Please see the PANGEA-HIV website for further details.
HPTN-071 and PopART Phylo
HPTN-071 - PopART (Population Effects of Antiretroviral Therapy to reduce HIV Transmission) is the largest HIV trial conducted to date, with over 1.2 million participants in 21 communities in South Africa and Zambia. In these communities, 15 to 30% of the population is HIV positive, which reflects the fact that despite the availability of antiretroviral therapy (ART), HIV incidence rates remain high in many parts of southern Africa. PopART assessed which treatment strategies are effective and evaluated not only access to ART, but also a package of additional interventions like HIV counselling and home visits by community workers. Our group was responsible for the mathematical modelling of the epidemic in the study communities. The aim was to assess the effectiveness of the preventions and calculate the costs for rolling them out on a larger scale.
PopART Phylogenetics is an ancillary study to the main PopART study. It uses phylogenetic techniques to analyse approximately over 5000 samples obtained from the PopART patient communities in Zambia.
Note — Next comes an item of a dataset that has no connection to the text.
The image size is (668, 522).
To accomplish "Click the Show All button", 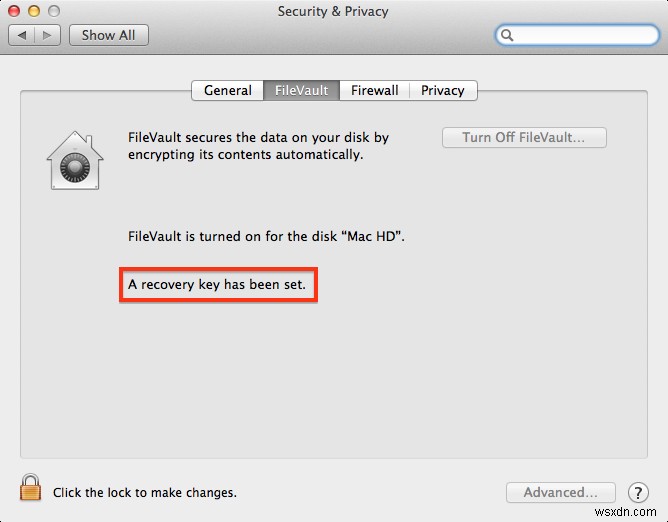I will point(109,35).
The aims are to estimate the proportion of transmission events that occur during acute and early HIV infection (and therefore before the start of treatment) and identify demographic, clinical and epidemiological factors that contribute to HIV transmission. Using phylogenetic methods will also allow us to estimate the proportion of transmission events that occur within and outside the PopART communities.
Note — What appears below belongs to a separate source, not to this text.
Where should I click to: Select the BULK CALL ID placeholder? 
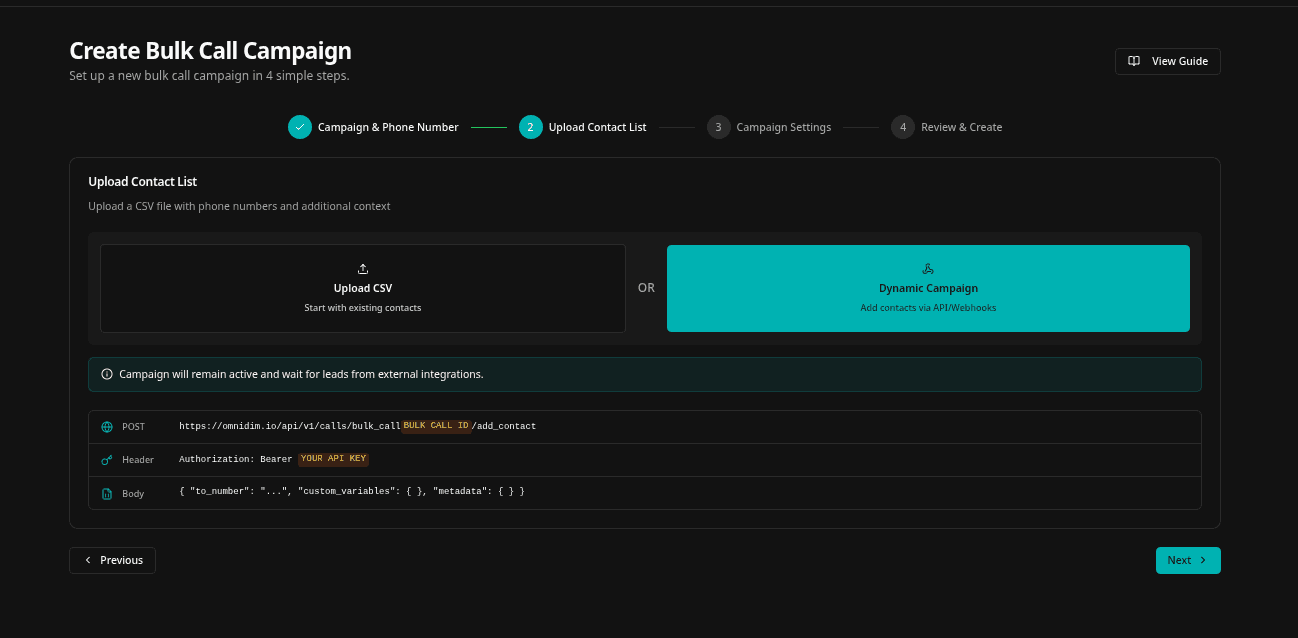(x=434, y=425)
Publications PopART (selection): Cori et al 2014, Hayes, Ayles et al 2015, Hayes, Fidler et al 2015, Bond et al 2018, Floyd et al 2018, Hayes et al 2019, Seeley et al 2019
Publication PopART Phylo: Hall et al, Lancet Microbe 2023
BEEHIVE
BEEHIVE (Bridging the Epidemiology and Evolution of HIV in Europe) is a cross-European study of HIV genomics and virulence amongst seroconverters. It builds on the discovery that virus levels found after the infection has become established (set-point viral load) is similar in patients which have been infected by the same source. This suggests that set-point viral load and, by association, severity of disease are at least partly determined by the viral genome. BEEHIVE aims to assemble 4500 viral sequences from HIV patients across Europe and use this data to discover and characterise viral mutations or combinations of mutations that influence the severity of disease. The quality of the sequences will allow us to study viral diversity in single patients while the quality of the associated metadata will allow for the identification of sub-epidemics and risk factors for onward transmission.
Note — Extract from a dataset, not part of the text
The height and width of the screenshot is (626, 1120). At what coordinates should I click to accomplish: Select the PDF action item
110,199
Publications: Fraser et al 2014; Blanquart et al 2017; Wymant, Hall et al 2017; Wymant et al 2018; Wymant et al, Science 2022
Please see the BEEHIVE website for further details.
AMPHEUS
AMPHEUS stands for Analytics and Microbiology for Precision Health and Epidemiology - A Unified Solution. Funded by the Bill and Melinda Gates Foundation, AMPHEUS will deliver a single integrated platform for clinical microbiology, real-time epidemiology and intervention research to fight infectious pathogens in low income settings. The project has developed a scalable laboratory infrastructure for rapid diagnostics and whole genome viral sequencing, initially in Zambia. The lab will link to digital technologies to broaden access to molecular diagnostics while informing public health efforts aimed at prevention and improved clinical outcomes.
Publications: Bonsall, Golubchik et al 2019
Please see the AMPHEUS website for further details.